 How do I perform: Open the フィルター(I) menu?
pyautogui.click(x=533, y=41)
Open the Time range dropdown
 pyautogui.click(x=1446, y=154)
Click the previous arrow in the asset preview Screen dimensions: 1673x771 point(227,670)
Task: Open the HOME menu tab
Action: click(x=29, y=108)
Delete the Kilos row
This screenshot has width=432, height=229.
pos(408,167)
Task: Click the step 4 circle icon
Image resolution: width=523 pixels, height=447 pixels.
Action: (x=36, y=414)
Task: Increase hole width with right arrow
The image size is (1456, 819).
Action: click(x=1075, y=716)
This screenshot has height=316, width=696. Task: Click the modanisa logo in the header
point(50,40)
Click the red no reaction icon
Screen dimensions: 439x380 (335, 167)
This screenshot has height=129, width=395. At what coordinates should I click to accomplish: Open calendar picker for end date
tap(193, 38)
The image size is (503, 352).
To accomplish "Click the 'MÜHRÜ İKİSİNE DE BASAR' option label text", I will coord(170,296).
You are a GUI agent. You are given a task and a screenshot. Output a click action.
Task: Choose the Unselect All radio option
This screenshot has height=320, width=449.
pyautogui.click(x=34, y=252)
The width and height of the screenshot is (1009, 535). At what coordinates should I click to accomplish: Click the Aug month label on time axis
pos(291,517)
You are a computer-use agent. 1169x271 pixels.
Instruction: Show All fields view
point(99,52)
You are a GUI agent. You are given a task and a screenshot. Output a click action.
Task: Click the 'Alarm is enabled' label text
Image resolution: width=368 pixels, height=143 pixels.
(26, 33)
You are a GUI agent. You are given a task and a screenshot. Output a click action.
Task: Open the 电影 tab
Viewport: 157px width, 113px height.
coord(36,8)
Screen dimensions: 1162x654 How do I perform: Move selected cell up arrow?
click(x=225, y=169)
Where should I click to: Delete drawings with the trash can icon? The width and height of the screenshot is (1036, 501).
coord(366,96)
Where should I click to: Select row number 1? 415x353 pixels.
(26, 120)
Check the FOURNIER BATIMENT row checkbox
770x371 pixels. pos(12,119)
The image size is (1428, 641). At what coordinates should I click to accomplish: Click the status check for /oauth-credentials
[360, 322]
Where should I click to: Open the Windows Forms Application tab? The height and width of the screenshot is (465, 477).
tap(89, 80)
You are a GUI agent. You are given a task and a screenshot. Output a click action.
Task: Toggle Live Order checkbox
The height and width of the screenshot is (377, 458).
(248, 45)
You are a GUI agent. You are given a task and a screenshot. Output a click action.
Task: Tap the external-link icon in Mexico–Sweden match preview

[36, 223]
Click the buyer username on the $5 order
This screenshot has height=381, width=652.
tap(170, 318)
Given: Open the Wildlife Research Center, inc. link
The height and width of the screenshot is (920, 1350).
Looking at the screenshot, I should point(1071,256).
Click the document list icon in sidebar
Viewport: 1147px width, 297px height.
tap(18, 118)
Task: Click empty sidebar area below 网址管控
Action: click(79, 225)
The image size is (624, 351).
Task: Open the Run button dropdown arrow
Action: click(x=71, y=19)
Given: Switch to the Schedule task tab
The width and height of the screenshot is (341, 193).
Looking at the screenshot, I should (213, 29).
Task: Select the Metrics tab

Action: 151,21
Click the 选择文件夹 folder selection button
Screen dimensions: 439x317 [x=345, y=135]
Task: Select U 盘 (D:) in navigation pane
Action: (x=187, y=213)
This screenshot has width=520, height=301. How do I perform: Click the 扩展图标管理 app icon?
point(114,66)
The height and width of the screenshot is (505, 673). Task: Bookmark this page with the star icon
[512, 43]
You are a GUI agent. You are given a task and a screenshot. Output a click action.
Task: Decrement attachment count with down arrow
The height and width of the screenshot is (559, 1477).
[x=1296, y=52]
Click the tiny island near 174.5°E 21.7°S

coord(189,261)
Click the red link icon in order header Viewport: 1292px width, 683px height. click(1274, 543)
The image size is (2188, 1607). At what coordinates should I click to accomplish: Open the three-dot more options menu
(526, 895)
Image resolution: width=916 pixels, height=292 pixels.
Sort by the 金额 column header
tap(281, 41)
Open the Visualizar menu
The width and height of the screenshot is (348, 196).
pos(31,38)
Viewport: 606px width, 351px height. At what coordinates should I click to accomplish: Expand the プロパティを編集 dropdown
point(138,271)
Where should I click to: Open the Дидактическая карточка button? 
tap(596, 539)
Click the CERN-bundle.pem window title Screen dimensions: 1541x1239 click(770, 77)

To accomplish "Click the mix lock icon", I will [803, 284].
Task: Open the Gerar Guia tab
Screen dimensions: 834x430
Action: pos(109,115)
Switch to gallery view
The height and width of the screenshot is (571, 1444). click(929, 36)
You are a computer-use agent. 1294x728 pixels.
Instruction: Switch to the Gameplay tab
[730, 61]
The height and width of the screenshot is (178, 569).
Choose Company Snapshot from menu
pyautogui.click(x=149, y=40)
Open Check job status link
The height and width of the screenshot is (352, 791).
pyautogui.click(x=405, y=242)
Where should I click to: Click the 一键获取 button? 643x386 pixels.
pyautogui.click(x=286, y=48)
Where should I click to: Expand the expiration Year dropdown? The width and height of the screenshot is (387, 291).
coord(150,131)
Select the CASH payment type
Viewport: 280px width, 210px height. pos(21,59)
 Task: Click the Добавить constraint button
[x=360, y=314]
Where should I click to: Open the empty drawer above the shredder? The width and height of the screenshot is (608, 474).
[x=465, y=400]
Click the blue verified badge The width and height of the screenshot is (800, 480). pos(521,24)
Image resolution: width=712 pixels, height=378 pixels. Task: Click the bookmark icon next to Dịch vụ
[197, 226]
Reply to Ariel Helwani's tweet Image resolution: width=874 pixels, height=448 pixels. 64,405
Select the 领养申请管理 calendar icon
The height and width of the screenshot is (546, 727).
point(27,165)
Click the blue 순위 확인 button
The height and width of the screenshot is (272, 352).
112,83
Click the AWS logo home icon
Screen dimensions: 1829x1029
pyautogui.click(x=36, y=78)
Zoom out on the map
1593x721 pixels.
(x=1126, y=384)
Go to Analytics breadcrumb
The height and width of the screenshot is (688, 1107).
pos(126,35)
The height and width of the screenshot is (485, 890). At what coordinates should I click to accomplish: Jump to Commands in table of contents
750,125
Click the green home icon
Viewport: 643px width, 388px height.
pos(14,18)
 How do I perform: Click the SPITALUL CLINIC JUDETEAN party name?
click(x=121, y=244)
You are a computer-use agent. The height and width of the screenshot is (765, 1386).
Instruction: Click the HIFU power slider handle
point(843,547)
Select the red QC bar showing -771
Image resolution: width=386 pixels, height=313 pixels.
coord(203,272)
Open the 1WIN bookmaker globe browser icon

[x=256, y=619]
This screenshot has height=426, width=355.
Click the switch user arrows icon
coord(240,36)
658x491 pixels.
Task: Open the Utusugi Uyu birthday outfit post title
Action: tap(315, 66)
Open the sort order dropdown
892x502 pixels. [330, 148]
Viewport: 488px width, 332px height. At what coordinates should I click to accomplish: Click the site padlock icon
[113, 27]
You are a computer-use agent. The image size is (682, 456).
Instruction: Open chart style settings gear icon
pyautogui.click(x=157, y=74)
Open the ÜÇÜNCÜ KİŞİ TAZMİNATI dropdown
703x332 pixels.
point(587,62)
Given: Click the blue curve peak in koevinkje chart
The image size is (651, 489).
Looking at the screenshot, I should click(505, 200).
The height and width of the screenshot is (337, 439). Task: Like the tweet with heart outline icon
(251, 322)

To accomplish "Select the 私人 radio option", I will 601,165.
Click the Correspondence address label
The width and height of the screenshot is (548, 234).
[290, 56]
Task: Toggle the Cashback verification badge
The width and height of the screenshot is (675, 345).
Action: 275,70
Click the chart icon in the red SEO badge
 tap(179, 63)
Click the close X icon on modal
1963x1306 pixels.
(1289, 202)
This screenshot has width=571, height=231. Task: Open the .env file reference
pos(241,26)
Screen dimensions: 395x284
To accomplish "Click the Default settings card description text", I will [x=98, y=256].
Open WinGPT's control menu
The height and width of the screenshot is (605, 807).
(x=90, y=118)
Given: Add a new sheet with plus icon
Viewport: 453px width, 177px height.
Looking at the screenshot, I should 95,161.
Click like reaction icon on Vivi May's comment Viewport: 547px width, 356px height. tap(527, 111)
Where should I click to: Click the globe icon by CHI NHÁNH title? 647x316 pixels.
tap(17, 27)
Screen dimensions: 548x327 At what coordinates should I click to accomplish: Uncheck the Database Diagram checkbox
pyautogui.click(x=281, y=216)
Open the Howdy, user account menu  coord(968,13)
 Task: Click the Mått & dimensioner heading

**Description of the task:**
Turn the rows into a Markdown table with columns Number and Text, beginning at the line that contains "Where should I click to: Click the globe" and continuing through the end of the rows. Include both ends and leave out blank lines.

**Answer to the exercise:**
| Number | Text |
|---|---|
| 1 | Where should I click to: Click the globe icon by CHI NHÁNH title? 647x316 pixels. |
| 2 | tap(17, 27) |
| 3 | Screen dimensions: 548x327 At what coordinates should I click to accomplish: Uncheck the Database Diagram checkbox |
| 4 | pyautogui.click(x=281, y=216) |
| 5 | Open the Howdy, user account menu  coord(968,13) |
| 6 |  Task: Click the Mått & dimensioner heading |